» YOUR INSTRUCTIONS:
Render the lines of the entries below as a numbered list, starting with the line that contains "960x649 pixels." and ending with the line that contains "point(385,620)", and omit any blank lines.

» DATASET EXCERPTS:
□ □ □ □ □

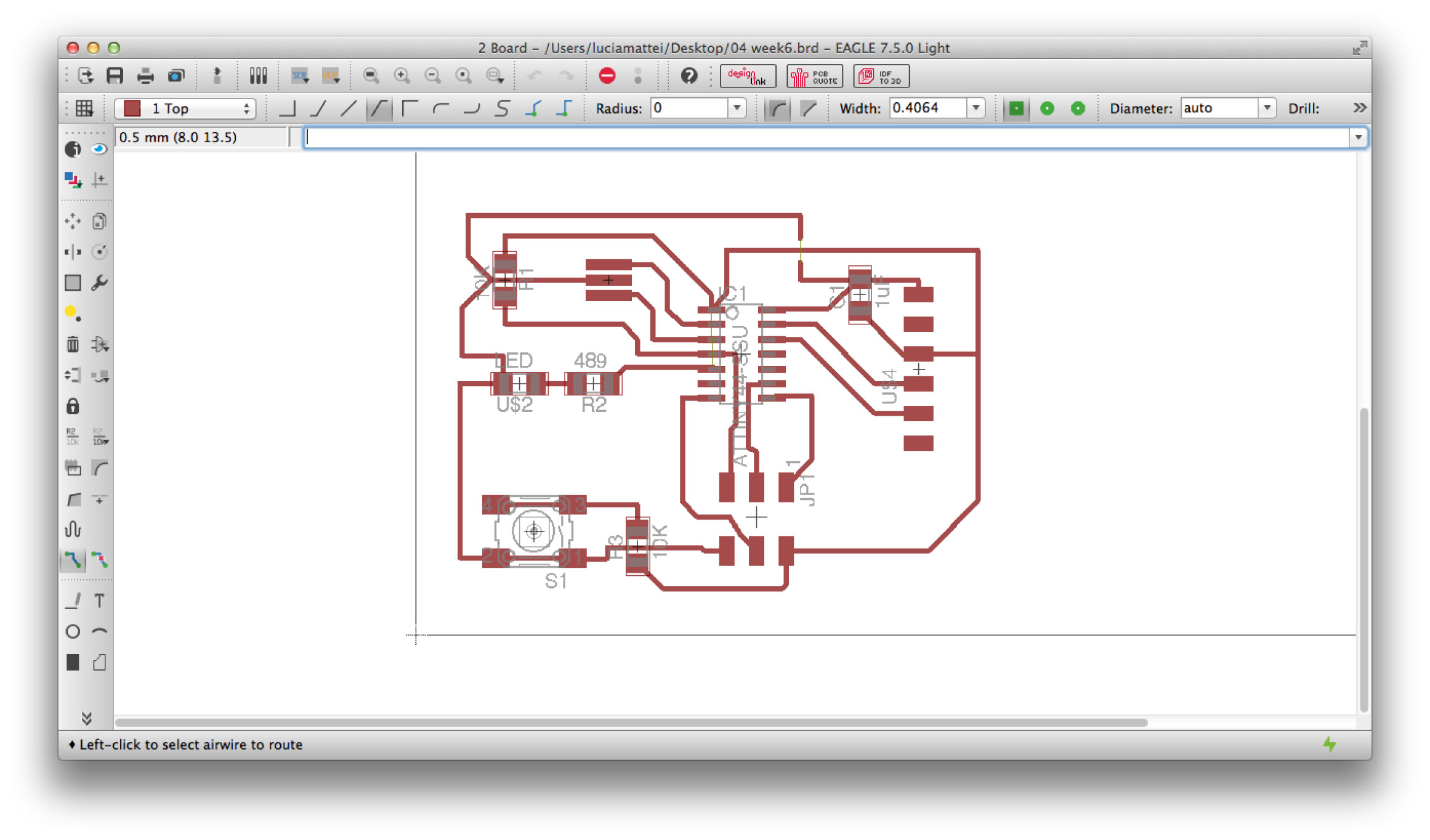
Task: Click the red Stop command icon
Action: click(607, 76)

□ □ □ □ □

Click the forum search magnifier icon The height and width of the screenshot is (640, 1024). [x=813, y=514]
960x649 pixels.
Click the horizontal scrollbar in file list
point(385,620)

□ □ □ □ □

» ANSWER TO THIS TASK:
1. 960x649 pixels.
2. Click the horizontal scrollbar in file list
3. point(385,620)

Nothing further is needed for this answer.